[Stored data entries]
• • • •

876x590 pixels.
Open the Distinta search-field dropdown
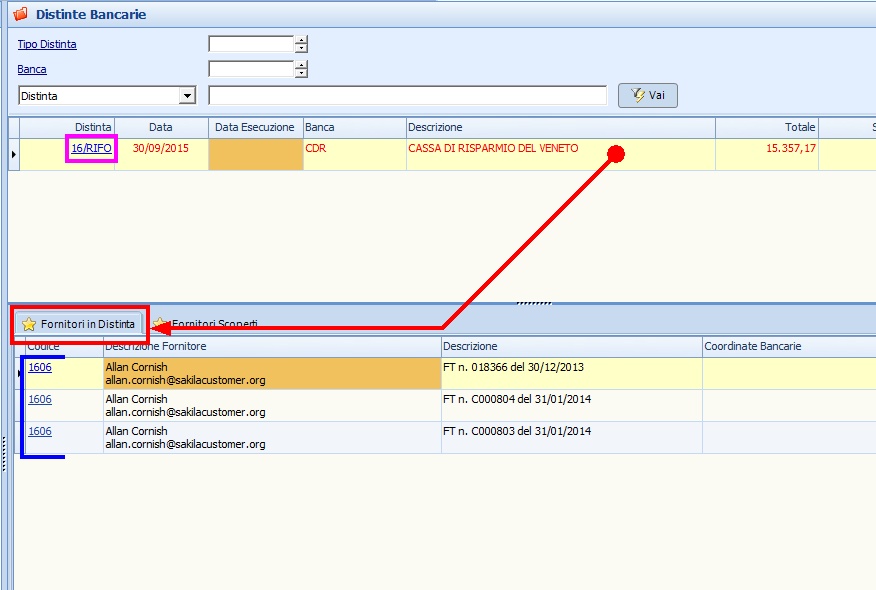(186, 96)
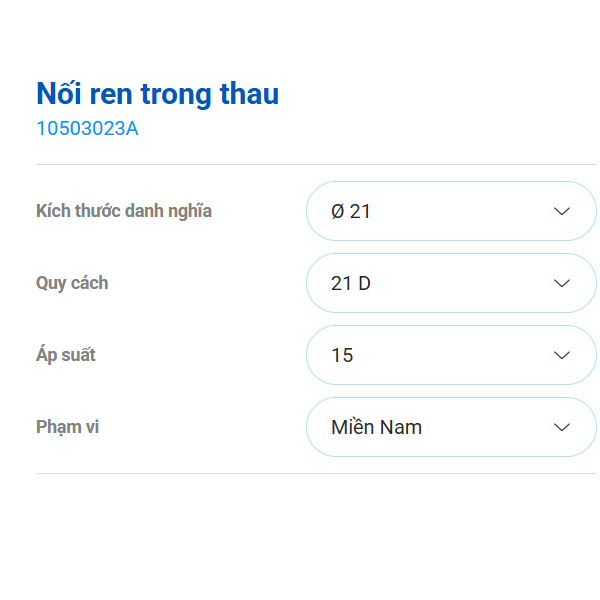The image size is (600, 600).
Task: Expand the Quy cách combo box
Action: (x=450, y=283)
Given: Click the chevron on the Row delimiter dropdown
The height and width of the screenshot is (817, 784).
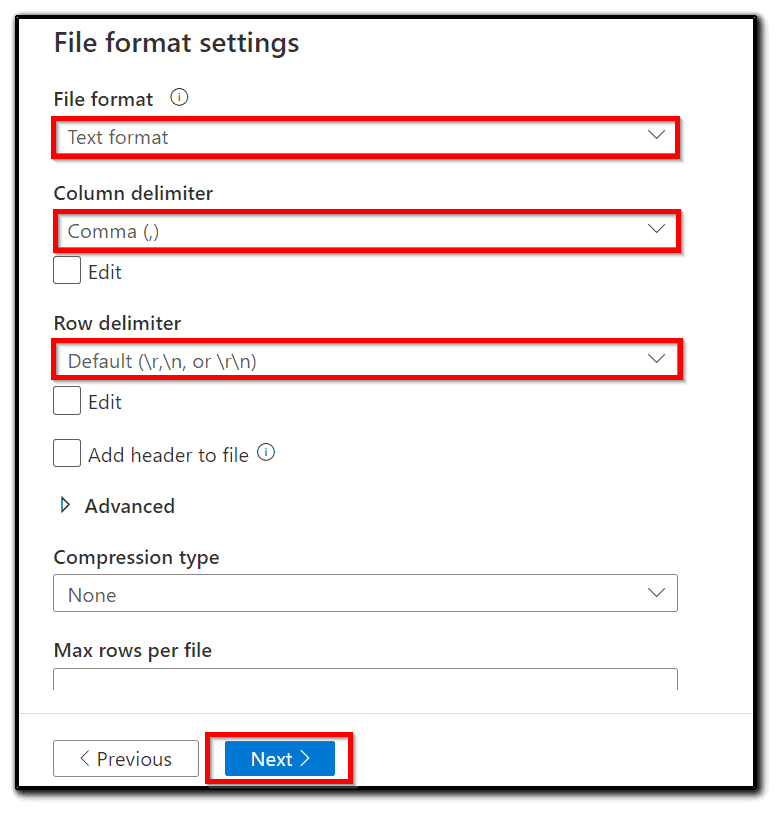Looking at the screenshot, I should click(657, 360).
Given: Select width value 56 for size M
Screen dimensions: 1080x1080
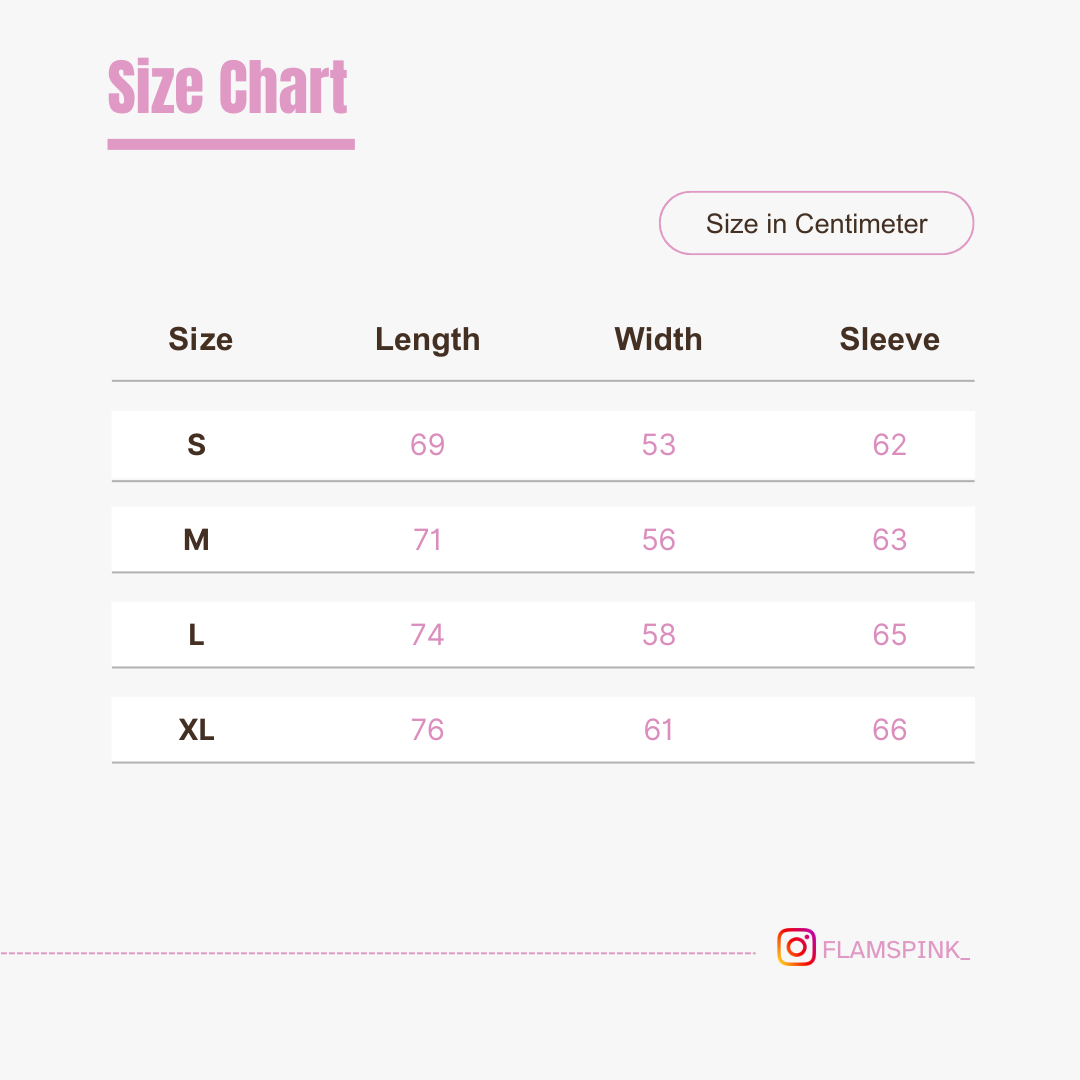Looking at the screenshot, I should pyautogui.click(x=658, y=540).
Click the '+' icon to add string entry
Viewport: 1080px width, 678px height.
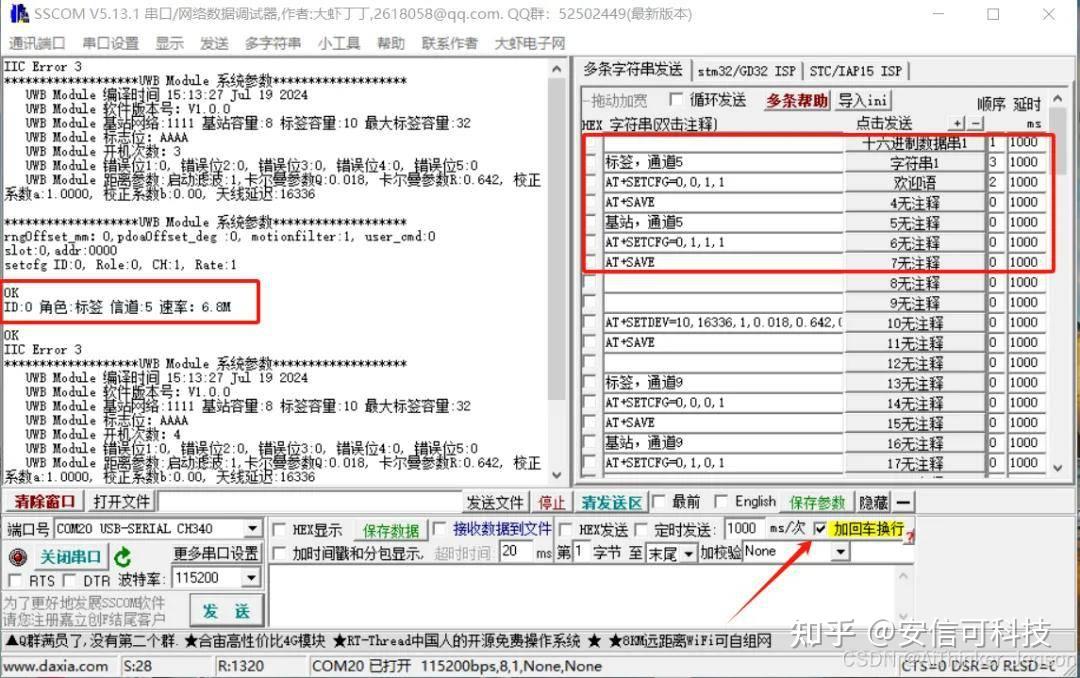click(x=956, y=124)
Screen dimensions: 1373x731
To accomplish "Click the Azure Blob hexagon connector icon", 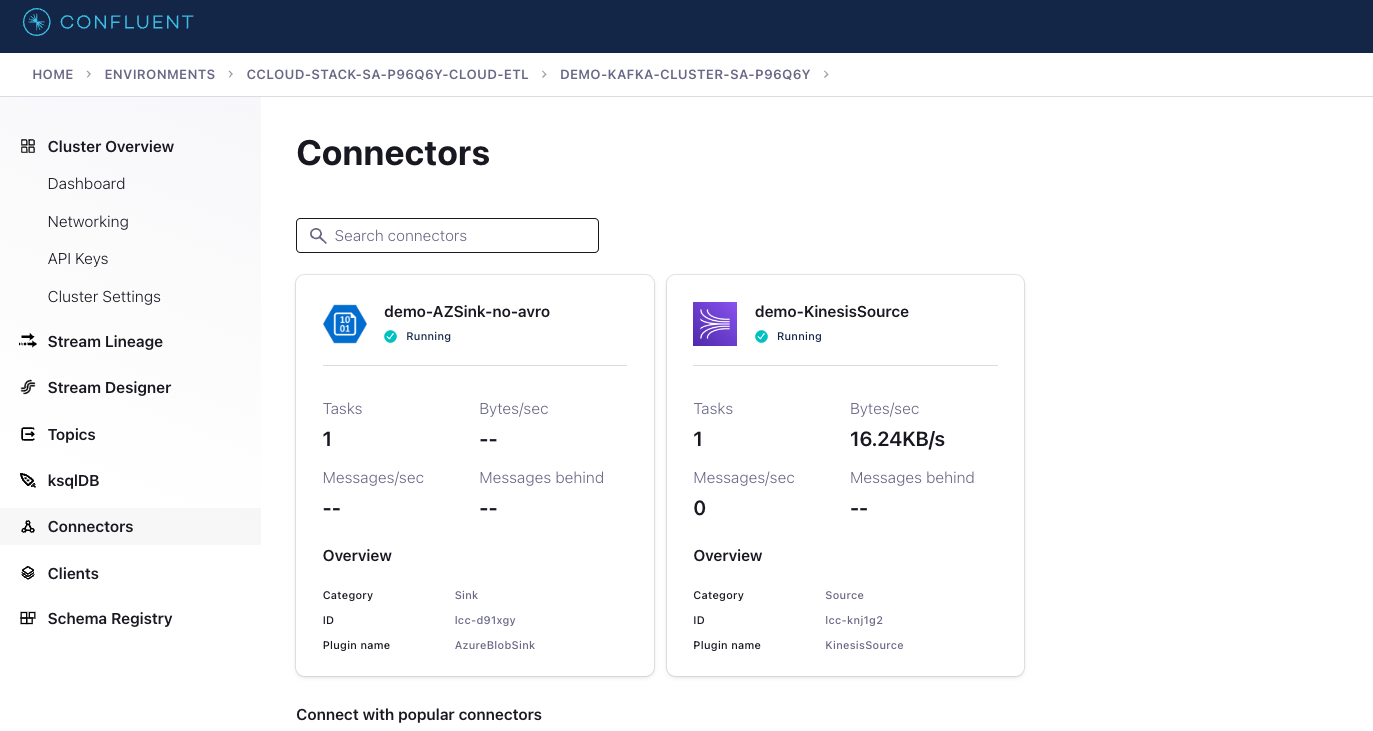I will (345, 324).
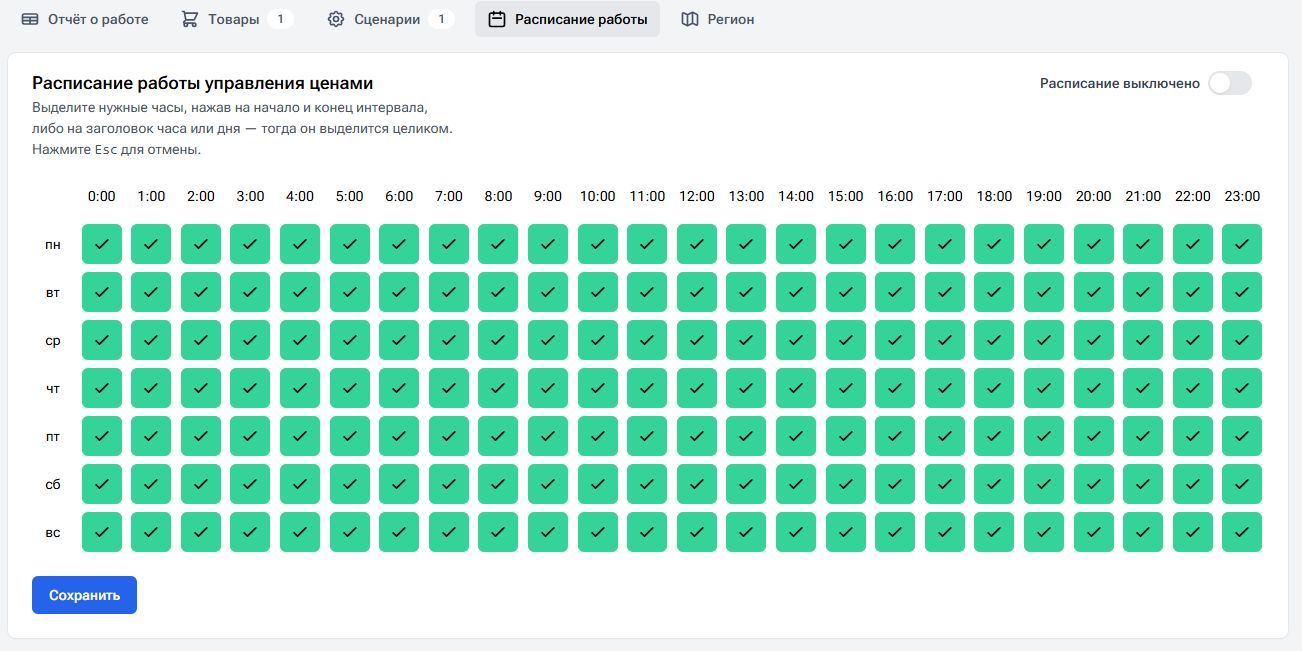Image resolution: width=1302 pixels, height=651 pixels.
Task: Click the badge counter on Товары tab
Action: [280, 19]
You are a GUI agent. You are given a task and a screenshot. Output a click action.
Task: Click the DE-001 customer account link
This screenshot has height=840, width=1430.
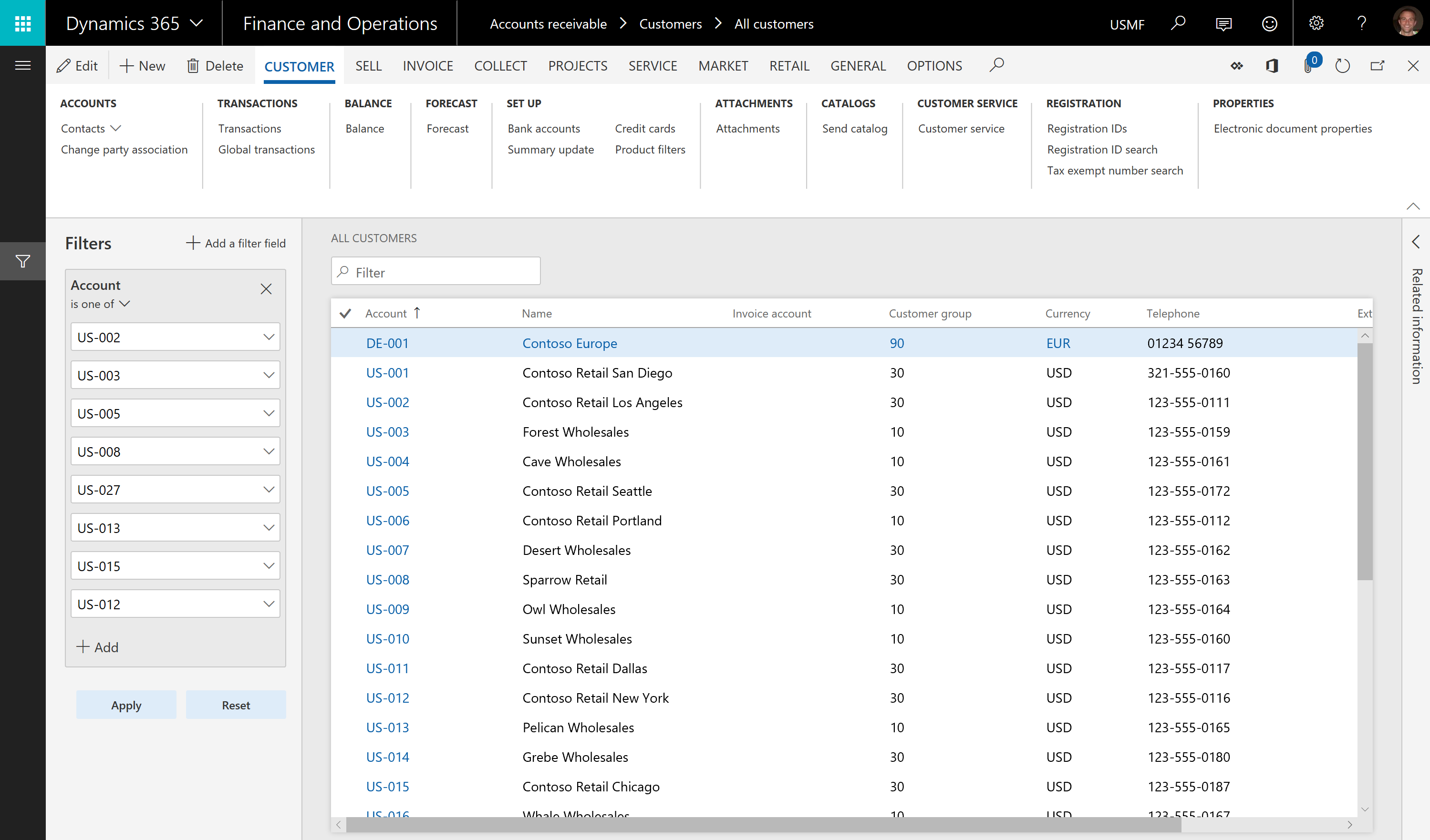[388, 343]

• • • •

Above are some records; extract exactly the lines from the one containing "Open the Distinta search-field dropdown" through the one containing "Given: Select width value 56 for size M" and drop the pictures.

Open the Distinta search-field dropdown
(186, 96)
The image size is (600, 600).
Task: Expand the Quy cách combo box
Action: (x=450, y=283)
Given: Click the chevron on the Row delimiter dropdown
The height and width of the screenshot is (817, 784).
Looking at the screenshot, I should click(657, 360).
Given: Select width value 56 for size M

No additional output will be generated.